* _Required action_
Only the lines from the one containing "You are a computer-use" to the end of the data should be copied, exactly and without pictures.

Given records below:

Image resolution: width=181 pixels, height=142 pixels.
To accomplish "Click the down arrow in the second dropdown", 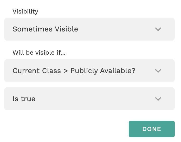I will coord(158,71).
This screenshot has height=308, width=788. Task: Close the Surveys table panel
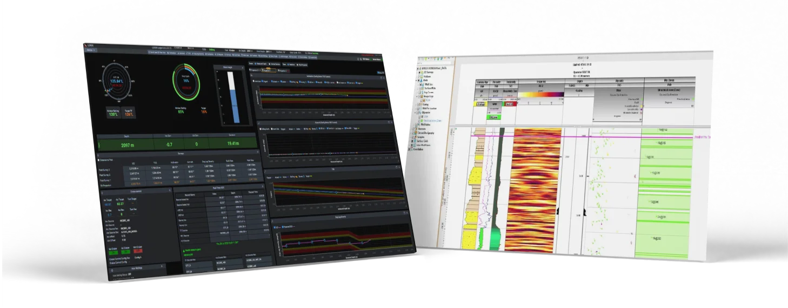(x=257, y=153)
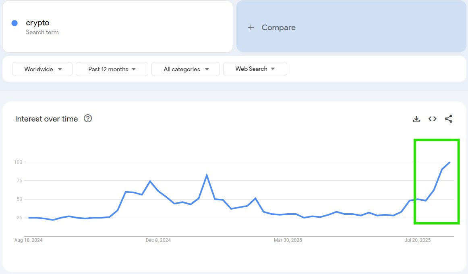468x274 pixels.
Task: Click the Interest over time heading
Action: (46, 119)
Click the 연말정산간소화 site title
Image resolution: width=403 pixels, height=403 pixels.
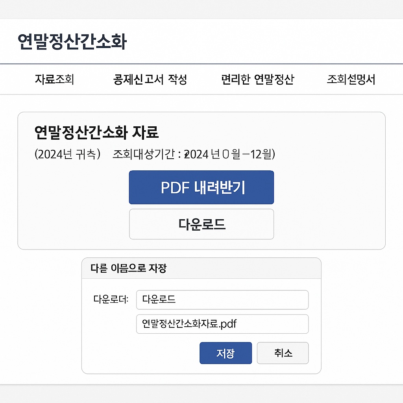coord(73,41)
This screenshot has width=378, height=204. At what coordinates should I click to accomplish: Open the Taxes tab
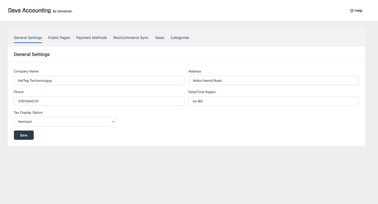159,38
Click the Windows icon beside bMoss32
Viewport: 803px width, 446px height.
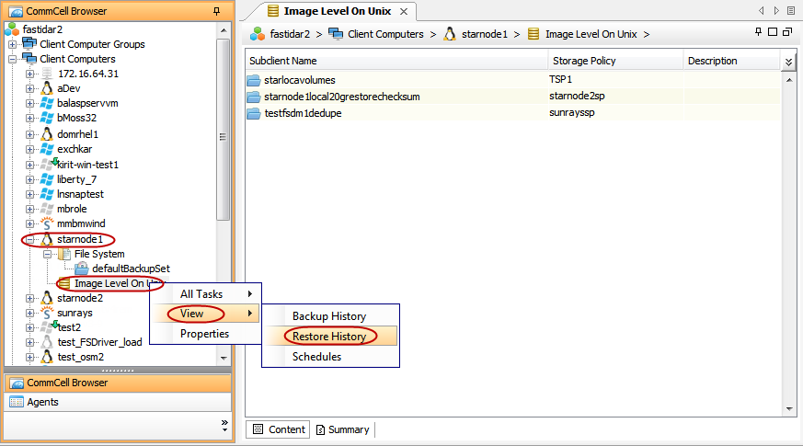[x=47, y=119]
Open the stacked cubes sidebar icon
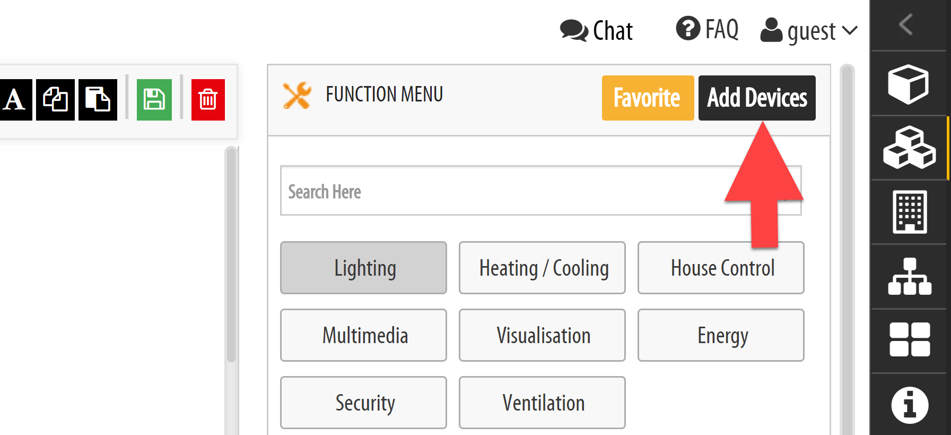 909,148
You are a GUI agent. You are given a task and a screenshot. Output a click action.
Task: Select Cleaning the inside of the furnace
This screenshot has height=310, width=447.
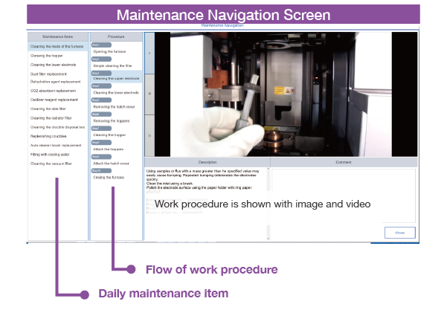(55, 47)
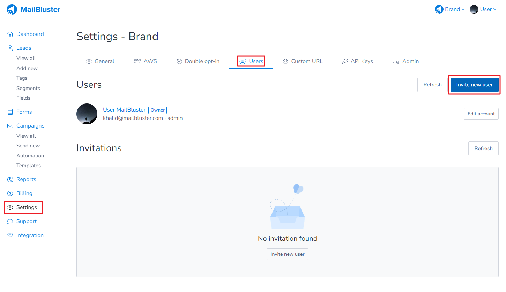The image size is (506, 292).
Task: Open the Double opt-in tab
Action: [x=198, y=61]
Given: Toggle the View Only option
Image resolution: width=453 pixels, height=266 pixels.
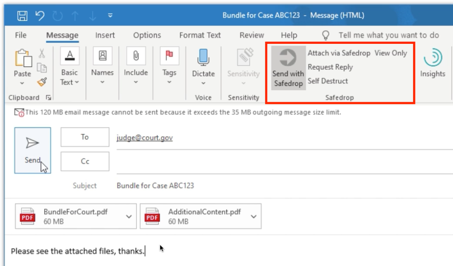Looking at the screenshot, I should pyautogui.click(x=391, y=53).
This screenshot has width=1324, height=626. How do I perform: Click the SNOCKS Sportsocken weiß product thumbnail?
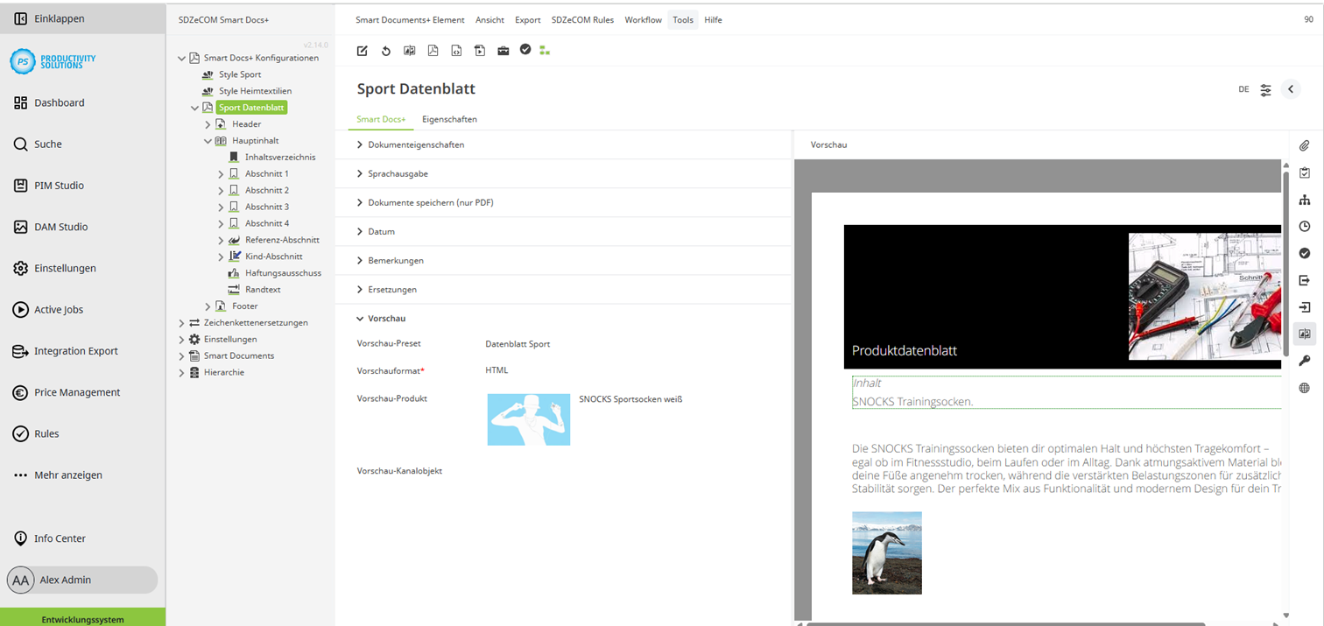coord(528,419)
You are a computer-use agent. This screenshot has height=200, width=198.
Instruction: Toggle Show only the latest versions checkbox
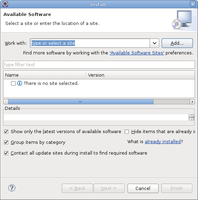(6, 131)
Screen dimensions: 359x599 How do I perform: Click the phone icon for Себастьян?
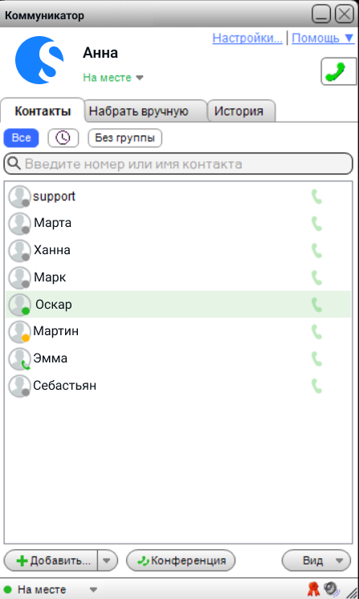pyautogui.click(x=317, y=386)
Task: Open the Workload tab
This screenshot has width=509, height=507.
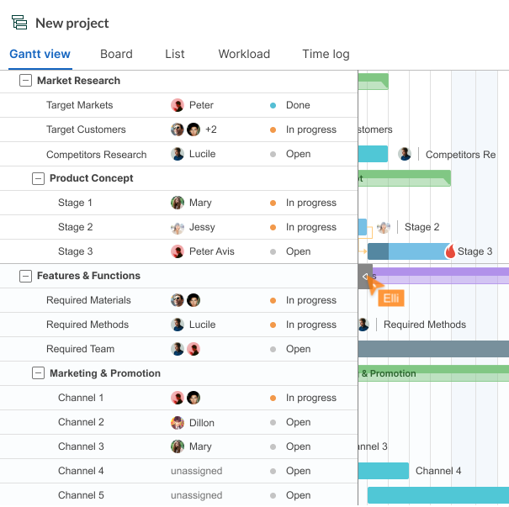Action: pyautogui.click(x=244, y=54)
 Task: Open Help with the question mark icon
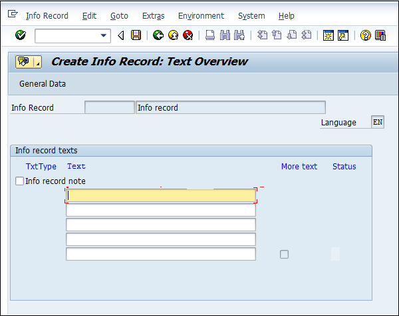tap(365, 35)
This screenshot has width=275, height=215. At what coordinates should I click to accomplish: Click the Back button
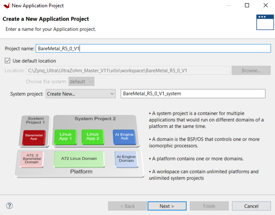coord(127,206)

End of Given records.

* _Problem solution_
You are a computer-use agent. This screenshot has height=200, width=198.
Instruction: Toggle Show only the latest versions checkbox
(6, 131)
Screen dimensions: 359x599 How do I perform: Click the phone icon for Себастьян?
pyautogui.click(x=317, y=386)
Task: Open the Workload tab
This screenshot has width=509, height=507.
Action: pyautogui.click(x=244, y=54)
 Task: Open Help with the question mark icon
tap(365, 35)
This screenshot has width=275, height=215. At what coordinates should I click to accomplish: Click the Back button
coord(127,206)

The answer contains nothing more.